Huggingface Model Deployment


Deploying Language Model Models (LLMs) on TrueFoundry is much easier than the method below via Model Catalouge.

Model Catalouge offers robust defaults derived from extensive hyperparameter testing, ensuring a streamlined deployment without the need for additional experimentation.

Use the guide below in case your desired model isn't in the catalog.

Learn how to use Model Catalouge via the following documentations: Deploy an LLM and Interact with your LLM


What you'll learn

  • How to Deploy a Hugging Face Model as a Model Deployment via Truefoundry User Interface.

After you complete the guide, you will have successfully deployed a hugging face model. Your model deployment dashboard will look similar to this:

Deploying your Huggingface model

Step 1: Get the model details

Before you initiate the deployment, you need to gather essential details about the Hugging Face model you want to deploy. For this example, we will be deploying the BART-Large CNN SamSum model.

In general for the models you want to deploy you will need to get their model-repository-name and pipeline.

Step 2: Initiating Deployment via UI

  1. On the left panel of the TrueFoundry user interface, locate and click on the "Deployments" tab. From here, navigate to the "Models" tab located in the top bar.
  2. Click on the "New Deployment" button, and a form will appear with various deployment options. Click on the "Model" button to select job deployment (will be pre-selected)
  1. In the same form there will be a field "Where would you like to deploy?" option. Click on the "Search Workspace" bar, and select the desired workspace for your deployment.



If you don't have any workspace right now, you can create a new workspace by clicking the Create New Workspace link and following along this Documentation or contact your cluster admin in case of some issues

  1. Once selected click on the "Next Step" button to continue with the deployment.

Step 3: Configure Deployment

Now, let's dive into the configuration options for your deployment form. Each of these options plays a crucial role in shaping how your job is deployed and executed.

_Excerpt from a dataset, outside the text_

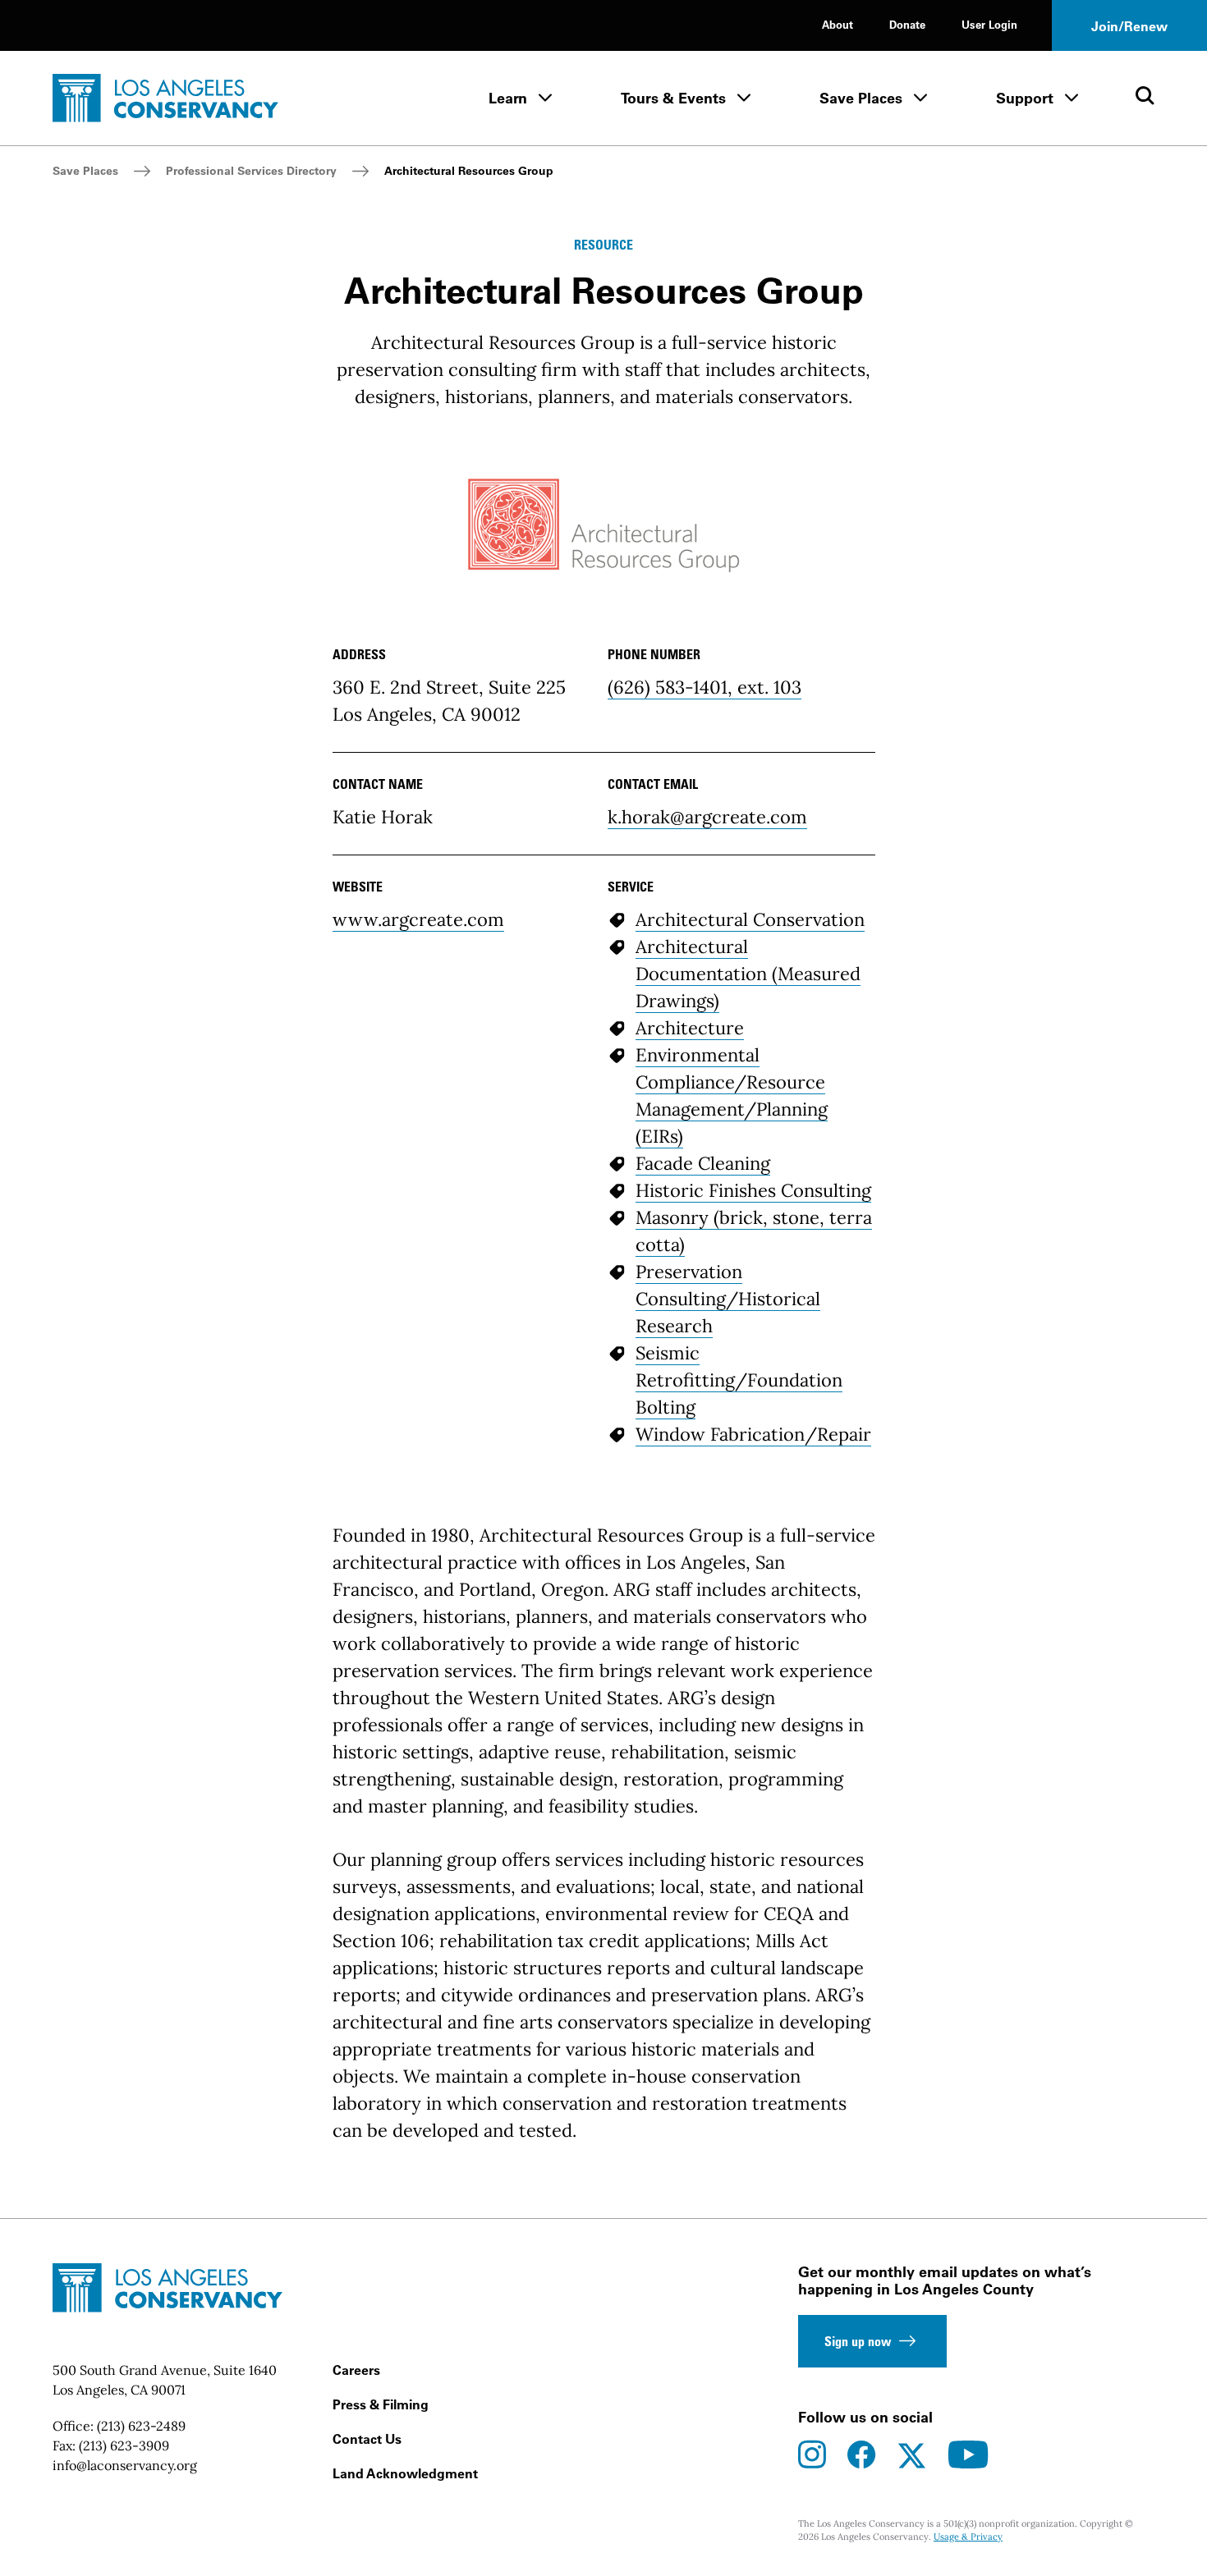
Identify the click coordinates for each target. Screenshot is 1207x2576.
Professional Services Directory (251, 170)
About (837, 24)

We will not only explain these options to you but also provide clear instructions on what to fill in each field to ensure a seamless deployment process.


The Name field allows you to assign a unique identifier to the job within your workspace.

Name: hf-deploy

Model to Deploy (Truefoundry model registry or Huggingface model hub):

The Model to Deploy option lets you specify whether you want to deploy a model from TFY model registry or deploy a model from HF model hub

Choose "Huggingface model hub"

Model Library: transformers

Model repository name: facebook/bart-large-cnn

Pipeline: summarization


Allocate computing resources (CPU, memory, storage) for your model using the Resources option.

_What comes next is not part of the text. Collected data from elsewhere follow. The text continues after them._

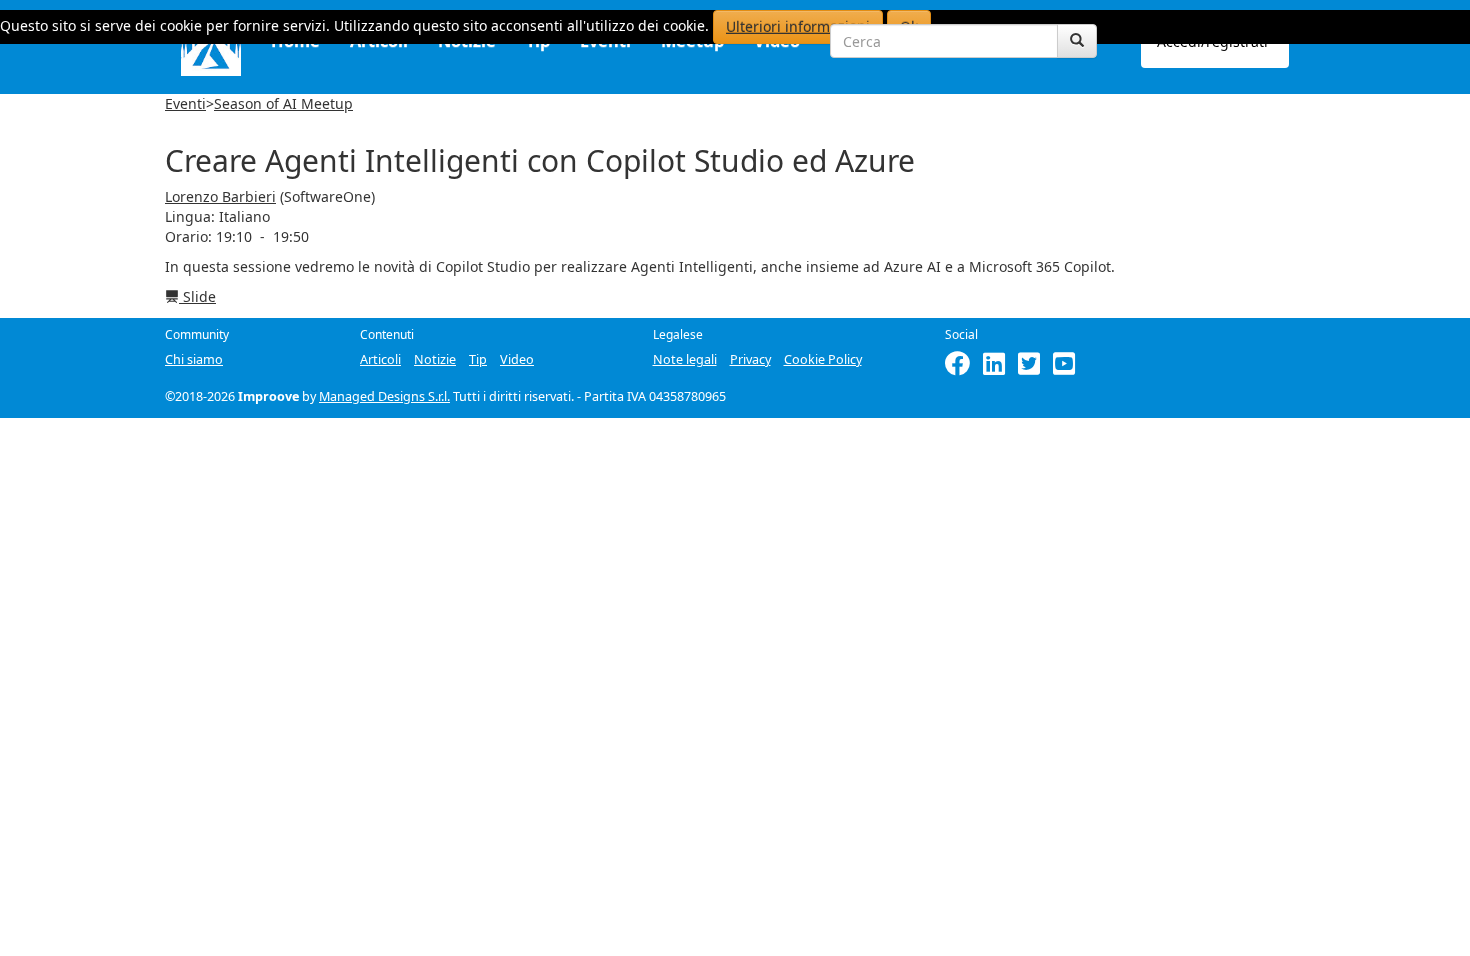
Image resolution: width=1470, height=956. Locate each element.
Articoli (380, 359)
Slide (197, 296)
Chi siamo (194, 359)
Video (517, 359)
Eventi (185, 103)
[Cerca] (1077, 41)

  • CPU refers to the computing power available to your application
  • Memory refers to how much space your application has to hold and work with data while it's running
  • Ephemeral storage is where your application can temporarily store files and data

Requests and Limits:

  • Request is like asking for a certain amount of a resource. It's what your application initially asks for to start working properly.
  • Limit is like setting a maximum value. It restricts how much of a resource (like CPU or memory) your application can use.

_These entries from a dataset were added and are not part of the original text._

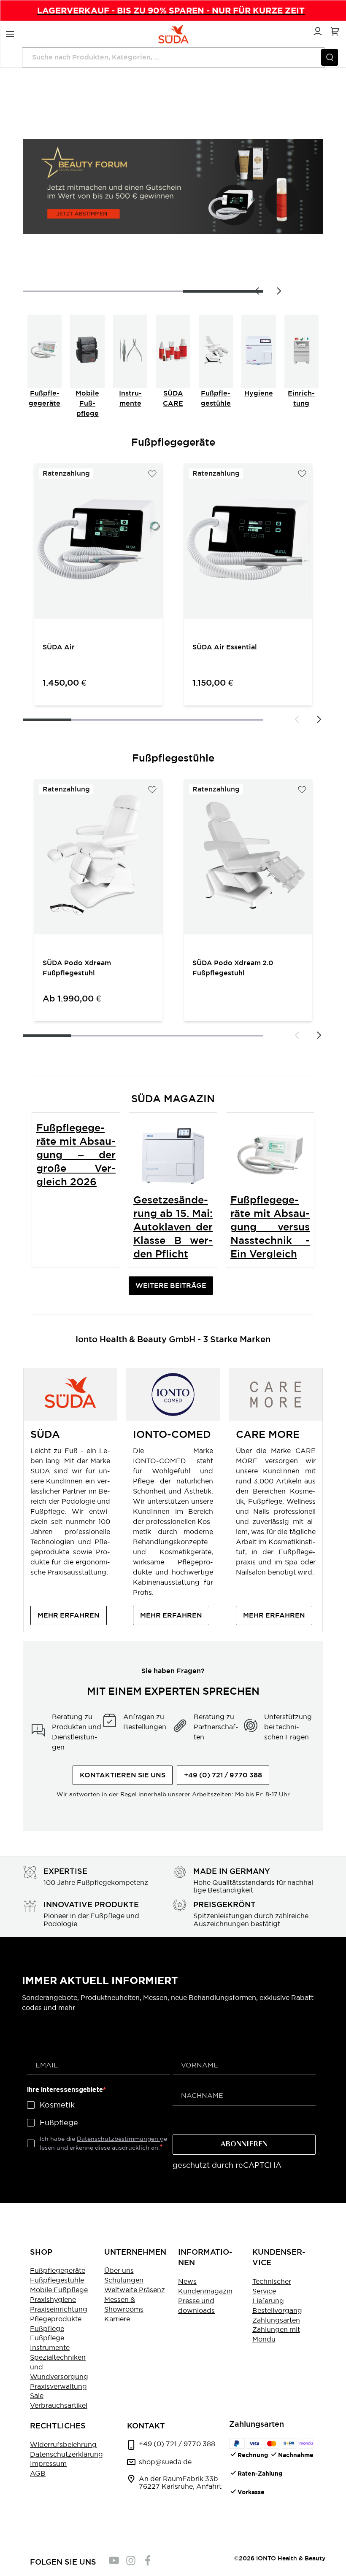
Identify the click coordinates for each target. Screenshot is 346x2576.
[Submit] (329, 57)
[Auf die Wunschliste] (152, 473)
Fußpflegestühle (57, 2280)
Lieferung (268, 2300)
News (187, 2281)
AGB (38, 2473)
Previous (256, 291)
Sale (36, 2395)
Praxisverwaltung (58, 2386)
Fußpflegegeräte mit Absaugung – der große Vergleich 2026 (76, 1154)
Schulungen (123, 2280)
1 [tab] (47, 720)
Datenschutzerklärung (66, 2454)
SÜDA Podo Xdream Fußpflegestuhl (77, 967)
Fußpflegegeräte (57, 2270)
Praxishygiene (53, 2299)
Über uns (119, 2270)
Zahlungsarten (276, 2320)
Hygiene (258, 393)
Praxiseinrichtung (58, 2309)
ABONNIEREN (244, 2144)
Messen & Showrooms (123, 2304)
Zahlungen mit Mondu (276, 2334)
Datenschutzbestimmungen (118, 2139)
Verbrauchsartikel (58, 2405)
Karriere (117, 2319)
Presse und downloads (196, 2305)
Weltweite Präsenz (134, 2289)
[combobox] (173, 57)
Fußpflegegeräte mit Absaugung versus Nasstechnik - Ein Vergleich (270, 1226)
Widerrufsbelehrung (63, 2444)
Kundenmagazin (205, 2291)
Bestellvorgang (277, 2310)
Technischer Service (271, 2286)
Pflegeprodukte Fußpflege (55, 2324)
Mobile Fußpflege (87, 403)
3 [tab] (223, 291)
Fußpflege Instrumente (50, 2343)
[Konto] (316, 30)
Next (278, 291)
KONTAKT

So for each category of resource you specify the Request and Limits







Step 4: Submit the form

Now that all the deployment options are filled, you can proceed by clicking the "Create" button. This will initiate your deployment process. After clicking "Create," your Models Dashboard will resemble the following:

While your deployment is in progress, you can hover over the spinner icon to check the status of the deployment. After a brief moment, the deployment should become active, and your Models Dashboard will transform to appear as follows:

Interacting with the model

OpenAPI Spec

To make the process of making the requests easier you can go to the OpenAPI tab and click on the Infer Simple button

Here you can directly try out your model via the changing the body and hitting the Send API Request button.

Once you hit the button, in a few seconds you will be able to see the response of your model.

Monitoring Model Metrics and Logs

You can see the logs and metrics of your Model via the button in the Topbar of your Model dashboard

You can now see the logs and metrics of what happened when you made the request

Code Snippet

You can scroll down to get code snippets on how to programmatically send requests to your deployed model.